We bunked in rustic cabins, made lanyards for Mom and ashtrays for Dad (it was the ‘60s) and learned how to etch cool designs in thin sheets of copper, all the while unaware that our leaders were instilling family values and preparing us for adulthood. I am still in touch with my best friend from those days, Steve Lubs, and we often reminisce about our days playing “kick the can” and how our years at camp shaped our young lives. The brief window between the end of school and the beginning of camp seemed interminable, and we marked the time by catching crawfish in the Susquehanna River, and watching our moms sew name labels in every article of clothing. These would be packed in a trunk with room left over for cookies and the requisite postcards that we would supposedly send weekly, regaling the folks with our adventures, which culminated with the end-of-season “color war” (en.wikipedia.org/wiki/Color_war), testing our newfound skills.
“How soon?” I’d ask, over and over, until mom started asking the same, wagging her finger at me and suggesting that patience was a virtue. “Once the fireflies arrive,” she’d say, “then you’ll know the time is near.” Fireflies. Depending on where you live, they are also called lightning bugs, but their universal appeal is undeniable. They flicker and weave through the tall grass, sometimes soaring into the trees, and still to this day, make me giddy with childlike wonder. Imagine my surprise then, to observe them appear last Friday night, a good four weeks earlier than anticipated. Just before leaving the house to see ‘struck’ at the NACL in Highland Lake (www.nacl.org ) I heard the Wonder Dog whining and crying at her lookout, which oversees a vast field behind the barn. Peering into the dusk, I saw them.
Amused that the dancing lights were alarming the dog, I raced out the door and reveled. Instantly, I was seven years old again and stood there, hugging myself, grinning, laughing and recalling the nights that Steve and I set off, canning jar in hand, hoping to capture a few before setting them free again, to enchant others down the block.

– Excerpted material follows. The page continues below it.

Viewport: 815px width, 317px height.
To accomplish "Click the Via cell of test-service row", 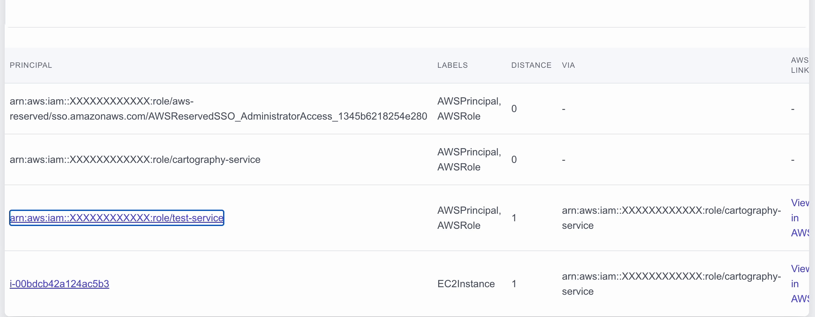I will 671,218.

As for the show at NACL, it was a multimedia extravaganza and truth be told, slightly perplexing, but I left the theatre with my head filled with thought-provoking imagery that played across the stage, and there are moments that linger, much like the lightning bug.
The next day, I escorted the pup to her guest appearance at the Sullivan County Pet-A-Thon, hosted by Girl Scout Troop 705 at Morningside Park in Hurleyville, NY. The SPCA (sullivanspca.com) was present along with specialists in animal nutrition, first aid and veterinary care, while the girls held a ‘toy-making’ workshop to benefit the organization. As Dharma played with a puppy awaiting adoption, I shared a childhood memory with the troop. After collecting the lightning bugs, mom would let us bring them into my room and she’d open the windows an inch or two, turn off the lights and shut the door. Steve and I would open the jar and the fireflies would emerge, blinking on and off as we’d drift off to sleep, before they found their way out, gone by morning, free to mate in the open air. I think I might punch some holes in a lid tonight and do it again. Camp may be behind me, but you’re never too old to feel like a kid. IMHO.